To get a better feeling of what is possible, we will compare the accuracy of the model to the human performance on the same task, which is seen as some kind of upper bound. In the figure below, we can see on the left-hand side the human performance, and on the right-hand side the performance of our model (with an overlay of the human performance). In grey, the overall performance is shown, while the colored bars represent the accuracy on the general domain instances (green) as well as on the domain-specific instances (blue=cocktails, yellow=medical, red=computer science).
For the general domain instances (green), the performance of the BERT-L model is about 5 percentage points worse than the human performance, which is not bad, though there is of course room for improvement.
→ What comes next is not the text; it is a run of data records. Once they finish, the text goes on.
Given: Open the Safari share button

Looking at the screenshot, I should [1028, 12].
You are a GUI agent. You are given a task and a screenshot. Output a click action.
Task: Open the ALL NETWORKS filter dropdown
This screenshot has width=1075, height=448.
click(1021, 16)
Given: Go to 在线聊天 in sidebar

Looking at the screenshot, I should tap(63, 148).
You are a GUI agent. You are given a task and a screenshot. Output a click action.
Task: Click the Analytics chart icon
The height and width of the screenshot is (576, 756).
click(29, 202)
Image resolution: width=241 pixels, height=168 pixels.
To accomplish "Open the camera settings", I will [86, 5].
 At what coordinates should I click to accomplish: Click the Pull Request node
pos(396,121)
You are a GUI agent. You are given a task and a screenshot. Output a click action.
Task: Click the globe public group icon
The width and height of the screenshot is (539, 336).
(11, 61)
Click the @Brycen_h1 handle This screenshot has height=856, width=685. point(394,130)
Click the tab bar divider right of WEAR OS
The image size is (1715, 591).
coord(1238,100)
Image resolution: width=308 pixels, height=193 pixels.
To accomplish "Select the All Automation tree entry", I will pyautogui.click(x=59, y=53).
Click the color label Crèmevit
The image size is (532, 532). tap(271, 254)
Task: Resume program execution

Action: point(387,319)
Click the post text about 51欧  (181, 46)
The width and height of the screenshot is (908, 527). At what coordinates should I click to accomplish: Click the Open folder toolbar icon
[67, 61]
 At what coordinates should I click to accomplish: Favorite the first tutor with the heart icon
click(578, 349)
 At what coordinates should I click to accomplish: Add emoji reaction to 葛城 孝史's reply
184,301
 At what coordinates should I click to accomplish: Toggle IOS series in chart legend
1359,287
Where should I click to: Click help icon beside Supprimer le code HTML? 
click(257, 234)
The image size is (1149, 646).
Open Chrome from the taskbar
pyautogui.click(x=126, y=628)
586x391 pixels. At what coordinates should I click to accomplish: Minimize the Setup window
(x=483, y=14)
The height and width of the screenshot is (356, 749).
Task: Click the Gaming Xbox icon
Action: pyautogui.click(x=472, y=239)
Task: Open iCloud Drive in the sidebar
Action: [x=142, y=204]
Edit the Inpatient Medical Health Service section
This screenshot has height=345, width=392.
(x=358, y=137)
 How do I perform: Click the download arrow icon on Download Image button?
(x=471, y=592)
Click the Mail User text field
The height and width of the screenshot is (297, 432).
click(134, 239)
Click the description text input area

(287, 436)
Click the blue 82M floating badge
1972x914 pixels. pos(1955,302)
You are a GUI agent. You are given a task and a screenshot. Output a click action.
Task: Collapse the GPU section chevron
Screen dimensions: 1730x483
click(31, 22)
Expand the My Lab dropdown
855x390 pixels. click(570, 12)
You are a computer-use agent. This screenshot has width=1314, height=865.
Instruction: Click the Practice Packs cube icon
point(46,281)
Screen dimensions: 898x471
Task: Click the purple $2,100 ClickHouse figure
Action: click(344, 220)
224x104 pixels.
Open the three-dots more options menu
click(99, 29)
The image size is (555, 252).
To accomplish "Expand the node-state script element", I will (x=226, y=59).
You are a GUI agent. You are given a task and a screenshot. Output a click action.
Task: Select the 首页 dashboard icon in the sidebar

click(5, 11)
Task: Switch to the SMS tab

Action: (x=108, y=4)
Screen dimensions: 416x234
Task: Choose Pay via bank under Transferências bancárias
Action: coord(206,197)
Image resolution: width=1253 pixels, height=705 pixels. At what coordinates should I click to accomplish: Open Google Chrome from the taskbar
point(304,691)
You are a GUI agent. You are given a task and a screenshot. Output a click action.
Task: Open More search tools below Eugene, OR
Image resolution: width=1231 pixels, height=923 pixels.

When we want to estimate the abilities to adapt to new domains, we have to evaluate the performance of the domain-specific instances. We can see, that — at least for humans — the domain-specific instances are easier solvable than the general domain ones. When compared to our prediction model, the gap to human performance is quite big in these instances. However, when comparing the model's accuracy on general domain instances (the domain our model was trained on) to the model's accuracy on domain-specific instances (to which the model had to adapt), the performance seems quite stable. This is a good sign, as it indicates that this model has the potential to be trained on some general domain dataset, and then used for a domain-specific or enterprise setting!
Of course, the presented model just serves as an example implementation of a disambiguation model that can efficiently tackle the TSV task. Hyperparameter optimisation and improved model architecture can lead to even higher performances. The currently best performing models can be found on the codalab competition page as well as on paperswithcode.
Closing and Further reading
If you want to know more about Target Sense Verification and the WiC-TSV benchmark, I recommend reading the original paper of the benchmark. If you want to get some inspiration on more performant TSV-model architectures, I can suggest roaming around in the proceedings of the SemDeep2020 workshop, especially the papers from Moreno et al, and Vandenbussche et al. If you want to try out a TSV-model for your own use-case you can find an implementation on Github. And finally, if you feel like you have an idea for a way better model, you can try to establish a new state-of-the-art model on the WiC-TSV benchmark at codalab.
TL;DR: We have seen how the traditional disambiguation task formulations are not suitable for many domain-specific and enterprise settings, as they restrict the flexibility of disambiguation systems and assume the availability of all senses. Target Sense Verification (TSV) is a sense-inventory independent reformulation of this task, where only one sense needs to be known. We have seen an example implementation of a TSV-model and tested it against the WiC-TSV benchmark.
Remark: all unreferenced graphics are created by the author.